Although media initially mostly enjoyed adequate working conditions, and live streaming took place, journalists seemed to be particularly targeted on 29 July. Equipment was broken, live streaming hindered, and journalists were hospitalized after severe beating.

–The report describes in detail excessive use of force by police and sets forward concrete recommendations that we look forward to discussing with the Armenian authorities this week, says Wetteland from the launch in Yerevan.

 

Read the NHC report on civil society and protest in Armenia here

Read about the NHC funded project on police-citizen relations in Armenia and watch a video here

 

Background

The 17 July attack was not the first time members of the group Sasna Tsrer had made political statements in the more political format of “New Armenia” or “Founding Parliament”. Over the last months they have initiated numerous protests, demonstrations and statements urging a change of government, but without major public support despite being decorated veterans from the Nagorno Karabakh war. Moreover, the group’s members have repeatedly been apprehended by the police. While some were released, others are on the Norwegian Helsinki Committee’s list of political prisoners in Armenia. Still, they were considered more as a marginal nationalist group than political opposition with the general public.

The armed attack on the police station was initially not supported by many. Armenians might sympathise with the cause, in particular after they felt a lack of international understanding and sympathy following the 4-day war in Nagorno Karabakh in April 2016 and rumours that President Sargsyan would make substantial territorial concessions in the region in the near future, but they did not support the method. However, after the police in the following days started rounding up not only direct affiliates of the Sasna Tsrer and Founding Parliament, but also supporters and eventually human rights activists, journalists and regular citizens as well, support for the action increased, fuelled by dissatisfaction with an abusive police force and security services. The groups gathering in support of the Sasna Tsrer increased in numbers and an increased level of support remains to this day even if the demonstrations have halted.

Despite a certain recent increase in activism and protest in Armenia over the last years, in particular the Electric Yerevan protests in June 2015, the memory of 1 March 2008  is still alive in people’s memories. Following the Presidential elections in February 2008 where Serge Sargsyan became President, wide protest broke out due to widespread election fraud. After days of sit-in demonstration in the central Liberty Square, police dispersed the camp in the early hours of 1 March 2008. Throughout the day large crowds gathered, and by next morning ten persons had been killed, tens hospitalized and imprisoned.

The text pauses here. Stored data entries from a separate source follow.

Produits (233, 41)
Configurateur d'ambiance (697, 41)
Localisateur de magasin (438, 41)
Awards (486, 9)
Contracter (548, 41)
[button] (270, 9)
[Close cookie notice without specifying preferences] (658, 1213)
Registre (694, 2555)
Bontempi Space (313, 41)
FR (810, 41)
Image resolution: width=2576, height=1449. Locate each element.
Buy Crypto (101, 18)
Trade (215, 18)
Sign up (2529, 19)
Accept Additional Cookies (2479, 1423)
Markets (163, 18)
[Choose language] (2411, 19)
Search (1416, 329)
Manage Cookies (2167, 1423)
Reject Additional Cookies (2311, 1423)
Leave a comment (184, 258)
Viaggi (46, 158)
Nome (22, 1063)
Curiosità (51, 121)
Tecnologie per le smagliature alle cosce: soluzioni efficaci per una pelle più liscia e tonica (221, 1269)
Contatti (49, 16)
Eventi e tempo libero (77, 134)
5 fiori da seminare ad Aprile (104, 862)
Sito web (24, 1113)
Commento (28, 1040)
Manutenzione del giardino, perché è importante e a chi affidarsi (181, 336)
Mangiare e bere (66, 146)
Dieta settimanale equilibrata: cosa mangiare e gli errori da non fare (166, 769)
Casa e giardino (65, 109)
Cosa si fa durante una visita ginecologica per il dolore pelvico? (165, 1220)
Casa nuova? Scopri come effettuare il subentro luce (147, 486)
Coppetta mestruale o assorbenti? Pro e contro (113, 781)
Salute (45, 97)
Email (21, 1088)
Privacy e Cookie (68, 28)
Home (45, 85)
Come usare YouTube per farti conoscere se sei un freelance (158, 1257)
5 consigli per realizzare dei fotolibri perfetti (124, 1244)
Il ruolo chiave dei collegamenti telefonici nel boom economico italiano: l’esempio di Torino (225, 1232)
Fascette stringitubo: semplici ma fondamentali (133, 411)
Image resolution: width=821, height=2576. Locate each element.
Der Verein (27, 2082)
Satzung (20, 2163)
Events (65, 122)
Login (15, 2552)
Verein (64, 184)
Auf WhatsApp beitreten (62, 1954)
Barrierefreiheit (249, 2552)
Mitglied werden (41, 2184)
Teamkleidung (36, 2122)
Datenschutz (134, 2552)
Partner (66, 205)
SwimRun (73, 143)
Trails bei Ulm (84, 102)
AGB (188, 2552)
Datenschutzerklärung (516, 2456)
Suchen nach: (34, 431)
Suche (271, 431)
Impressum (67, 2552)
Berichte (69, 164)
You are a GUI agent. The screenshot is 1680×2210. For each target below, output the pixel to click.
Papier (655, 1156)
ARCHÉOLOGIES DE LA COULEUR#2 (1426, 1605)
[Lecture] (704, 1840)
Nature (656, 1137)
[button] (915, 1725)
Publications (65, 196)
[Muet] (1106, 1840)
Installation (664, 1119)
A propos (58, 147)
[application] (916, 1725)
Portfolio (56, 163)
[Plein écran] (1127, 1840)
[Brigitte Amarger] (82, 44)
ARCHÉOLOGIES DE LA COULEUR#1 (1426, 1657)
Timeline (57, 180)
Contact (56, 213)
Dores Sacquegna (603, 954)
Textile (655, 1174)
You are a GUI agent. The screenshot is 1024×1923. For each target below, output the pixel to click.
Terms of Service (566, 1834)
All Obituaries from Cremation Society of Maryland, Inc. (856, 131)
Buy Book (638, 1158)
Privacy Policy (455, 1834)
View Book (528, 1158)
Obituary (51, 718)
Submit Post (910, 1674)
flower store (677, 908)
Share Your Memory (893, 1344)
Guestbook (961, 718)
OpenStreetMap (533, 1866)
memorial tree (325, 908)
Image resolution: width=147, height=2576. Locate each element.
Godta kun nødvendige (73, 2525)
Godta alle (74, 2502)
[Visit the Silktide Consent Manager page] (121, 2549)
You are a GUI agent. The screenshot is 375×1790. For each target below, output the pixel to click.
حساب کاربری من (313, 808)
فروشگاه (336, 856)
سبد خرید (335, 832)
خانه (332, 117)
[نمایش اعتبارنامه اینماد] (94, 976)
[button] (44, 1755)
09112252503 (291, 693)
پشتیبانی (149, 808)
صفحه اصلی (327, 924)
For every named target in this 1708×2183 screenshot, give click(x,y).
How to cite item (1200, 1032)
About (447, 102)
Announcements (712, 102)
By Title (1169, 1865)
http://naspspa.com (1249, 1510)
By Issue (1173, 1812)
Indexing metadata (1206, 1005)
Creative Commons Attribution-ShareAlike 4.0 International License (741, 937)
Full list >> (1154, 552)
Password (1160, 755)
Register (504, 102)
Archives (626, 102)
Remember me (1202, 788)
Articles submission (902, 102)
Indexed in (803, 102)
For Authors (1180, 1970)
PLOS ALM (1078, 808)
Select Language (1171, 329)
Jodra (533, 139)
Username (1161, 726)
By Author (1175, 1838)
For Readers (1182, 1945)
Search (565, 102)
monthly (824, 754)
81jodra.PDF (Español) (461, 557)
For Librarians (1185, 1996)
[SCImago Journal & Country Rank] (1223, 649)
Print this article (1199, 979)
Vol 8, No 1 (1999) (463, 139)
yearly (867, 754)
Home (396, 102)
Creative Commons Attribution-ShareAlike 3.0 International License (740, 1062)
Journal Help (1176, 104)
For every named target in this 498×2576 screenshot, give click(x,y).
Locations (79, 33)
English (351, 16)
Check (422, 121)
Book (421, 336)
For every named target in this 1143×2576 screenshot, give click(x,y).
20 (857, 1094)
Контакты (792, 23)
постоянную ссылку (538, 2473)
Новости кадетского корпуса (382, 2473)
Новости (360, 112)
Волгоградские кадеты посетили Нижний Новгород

The trials that followed were criticized by international organisations, including the OSCE/ODIHR. To this day, it is not clear who was responsible for the wide police abuse and deaths of eight civilians and two police officers. The lacking investigation and the impunity for those in charge reminds the Armenians what the authorities are capable of and serves as an additional limitation for protest also today. Moreover, the space for expression of alternative opinions has decreased steadily since then, adding to a sense of desperation that creates space for support to more radical measures.